Records to use:
Start of Block
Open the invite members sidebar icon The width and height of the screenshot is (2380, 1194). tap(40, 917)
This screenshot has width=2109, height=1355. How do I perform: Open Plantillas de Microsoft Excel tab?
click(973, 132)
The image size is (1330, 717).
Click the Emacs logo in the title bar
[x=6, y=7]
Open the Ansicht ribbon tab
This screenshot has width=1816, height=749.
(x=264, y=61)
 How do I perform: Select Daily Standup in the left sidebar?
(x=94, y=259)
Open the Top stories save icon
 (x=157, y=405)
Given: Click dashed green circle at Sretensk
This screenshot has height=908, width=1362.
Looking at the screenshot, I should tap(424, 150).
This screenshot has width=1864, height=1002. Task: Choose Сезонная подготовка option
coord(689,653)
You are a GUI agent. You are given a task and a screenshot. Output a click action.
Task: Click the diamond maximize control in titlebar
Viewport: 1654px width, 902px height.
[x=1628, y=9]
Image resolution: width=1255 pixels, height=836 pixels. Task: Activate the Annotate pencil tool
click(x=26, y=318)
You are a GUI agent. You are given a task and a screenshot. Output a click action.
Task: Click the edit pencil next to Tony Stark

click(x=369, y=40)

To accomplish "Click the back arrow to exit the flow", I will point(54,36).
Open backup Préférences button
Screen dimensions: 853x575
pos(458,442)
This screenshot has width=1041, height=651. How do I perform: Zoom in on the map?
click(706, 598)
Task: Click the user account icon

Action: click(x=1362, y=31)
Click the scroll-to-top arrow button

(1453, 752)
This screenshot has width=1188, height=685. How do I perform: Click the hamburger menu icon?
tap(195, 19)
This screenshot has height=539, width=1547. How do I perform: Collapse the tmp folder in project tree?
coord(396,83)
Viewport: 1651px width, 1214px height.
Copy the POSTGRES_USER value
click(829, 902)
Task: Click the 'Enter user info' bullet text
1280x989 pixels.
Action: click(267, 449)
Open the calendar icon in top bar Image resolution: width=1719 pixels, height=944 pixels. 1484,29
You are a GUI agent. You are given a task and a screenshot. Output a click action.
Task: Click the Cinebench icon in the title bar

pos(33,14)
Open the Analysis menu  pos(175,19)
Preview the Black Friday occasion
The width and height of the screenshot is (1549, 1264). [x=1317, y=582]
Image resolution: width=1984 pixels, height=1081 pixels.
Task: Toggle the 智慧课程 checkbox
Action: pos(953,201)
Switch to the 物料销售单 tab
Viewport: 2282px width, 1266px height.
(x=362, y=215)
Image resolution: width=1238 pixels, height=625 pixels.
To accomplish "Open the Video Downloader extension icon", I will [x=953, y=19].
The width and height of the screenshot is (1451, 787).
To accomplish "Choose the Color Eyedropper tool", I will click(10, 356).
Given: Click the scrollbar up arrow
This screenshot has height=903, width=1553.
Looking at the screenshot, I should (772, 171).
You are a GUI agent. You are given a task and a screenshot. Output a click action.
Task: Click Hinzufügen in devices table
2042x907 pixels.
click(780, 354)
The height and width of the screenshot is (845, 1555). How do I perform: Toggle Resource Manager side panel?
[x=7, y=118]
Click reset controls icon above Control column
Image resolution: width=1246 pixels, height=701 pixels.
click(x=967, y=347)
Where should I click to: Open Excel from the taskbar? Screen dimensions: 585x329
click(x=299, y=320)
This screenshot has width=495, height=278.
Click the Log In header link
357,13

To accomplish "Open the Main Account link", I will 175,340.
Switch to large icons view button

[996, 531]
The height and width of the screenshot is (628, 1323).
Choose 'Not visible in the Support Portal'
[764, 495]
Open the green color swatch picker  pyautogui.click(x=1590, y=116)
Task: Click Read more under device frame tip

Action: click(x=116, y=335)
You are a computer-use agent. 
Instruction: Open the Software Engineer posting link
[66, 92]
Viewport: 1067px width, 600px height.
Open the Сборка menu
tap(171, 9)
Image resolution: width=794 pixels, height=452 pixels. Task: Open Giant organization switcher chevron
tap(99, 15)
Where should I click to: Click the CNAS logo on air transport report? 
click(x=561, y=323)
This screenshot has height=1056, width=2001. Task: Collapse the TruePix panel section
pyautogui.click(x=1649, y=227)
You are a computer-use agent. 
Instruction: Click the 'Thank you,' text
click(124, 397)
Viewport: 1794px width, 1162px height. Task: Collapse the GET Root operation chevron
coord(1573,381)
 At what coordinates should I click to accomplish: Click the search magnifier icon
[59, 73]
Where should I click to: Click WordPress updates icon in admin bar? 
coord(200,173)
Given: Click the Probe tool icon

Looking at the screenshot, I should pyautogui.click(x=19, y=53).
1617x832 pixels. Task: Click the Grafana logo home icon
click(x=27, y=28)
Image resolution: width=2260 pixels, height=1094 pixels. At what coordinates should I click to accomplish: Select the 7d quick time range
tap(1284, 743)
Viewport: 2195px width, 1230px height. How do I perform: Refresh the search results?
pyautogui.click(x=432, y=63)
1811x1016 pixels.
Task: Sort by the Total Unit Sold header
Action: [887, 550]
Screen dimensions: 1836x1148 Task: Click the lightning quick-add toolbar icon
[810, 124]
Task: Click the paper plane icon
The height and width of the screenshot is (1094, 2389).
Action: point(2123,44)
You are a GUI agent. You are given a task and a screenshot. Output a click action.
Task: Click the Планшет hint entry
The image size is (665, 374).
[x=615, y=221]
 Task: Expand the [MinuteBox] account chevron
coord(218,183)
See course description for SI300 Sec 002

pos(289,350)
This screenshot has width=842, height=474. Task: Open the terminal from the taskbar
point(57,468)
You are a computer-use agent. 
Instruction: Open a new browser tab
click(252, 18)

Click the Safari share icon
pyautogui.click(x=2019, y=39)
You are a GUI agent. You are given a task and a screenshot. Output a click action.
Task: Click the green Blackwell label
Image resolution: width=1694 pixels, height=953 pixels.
End of Block
Whenever the string "green" turns up in a line above, copy that line out.

Task output:
Given: Click dashed green circle at Sretensk
Open the green color swatch picker  pyautogui.click(x=1590, y=116)
Task: Click the green Blackwell label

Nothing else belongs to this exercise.